Medical marijuana continues to be a topic of debate. There are those who insist cannabis has legitimate medicinal applications and should be allowed under a doctor’s supervision. Others say there is very little clinical evidence to support marijuana as a medicinal product.
Lest you think the debate is not worth having, it could be the only way we will ever get to the truth. Three dozen states and the District of Columbia have made medical cannabis legal. A small number of states have gone full recreational. With so much marijuana now being consumed in the U.S., the debate is going to have to be settled at some point.
There is a way to do so. It involves federal lawmakers and the FDA. If they both do their jobs, the debate could be over in a matter of years. But will they?

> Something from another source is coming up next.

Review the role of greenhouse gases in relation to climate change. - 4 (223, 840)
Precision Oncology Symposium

Anecdotal vs. Clinical Evidence
Deseret Wellness is a Utah medical cannabis pharmacy, or dispensary. They have locations in Provo and Park City. Spend a day at either location and you will hear plenty of stories offering anecdotal evidence in support of medical marijuana. Patients with medical cannabis cards use the drug to treat everything from chronic pain to seizure disorders.
It is hard to dismiss the anecdotal evidence. However, a noticeable lack of clinical evidence throws a monkey wrench into the works. Every other pharmaceutical product on the market is only there after rigorous FDA approval. And to gain approval, manufacturers must subject their pharmaceuticals to a barrage of clinical tests.
New York Times contributor Jane Brody wrote a detailed medical marijuana piece for the March 8, 2021 edition in which she interviewed multiple experts regarding clinical evidence. Simply put, it is not there. Except for three cannabis-derived drugs already approved by the FDA, there are no other medical cannabis products that have undergone the scrutiny of clinical testing.
The FDA’s Easy Fix
Debating over anecdotal and clinical evidence is nothing new. So how can the FDA end the debate over medical marijuana? By flexing its muscles to accomplish three goals:
- Rescheduling – Before we are going to get any rigorous clinical testing, marijuana must be rescheduled. The FDA can put the pressure on lawmakers to do just that.
- Access – Researchers need greater access to marijuana to study it clinically. Right now, Washington restricts their access.
- Studies – The FDA should begin proactively asking for clinical studies once rescheduling and accessibility have been addressed. An eagerness to see the data should motivate researchers to get moving.
A plethora of clinical studies would go a long way toward determining the efficacy of cannabis once and for all. But why stop there? There is something else the industry can do to settle the issue.
Because medical marijuana currently is not prescribed the same way doctors prescribe antibiotics, pain medications, etc., there is no standardization at the dispensary level. Patients go into their local dispensaries and buy a variety of products they think will help them. But there are plenty of variables in terms of dosage, delivery, and so forth.
Properly conducted clinical studies would naturally result in standardization. In order to get a product approved, a manufacturer would have to clearly establish its active ingredients. It would have to establish dosage and delivery, as well as efficacy based on both. Subsequent FDA approval would create a standard product completely lacking in ambiguity.
The FDA could end the medical cannabis debate for good by taking a hard look at clinical research. But for that to happen, marijuana has to be rescheduled and greater access given.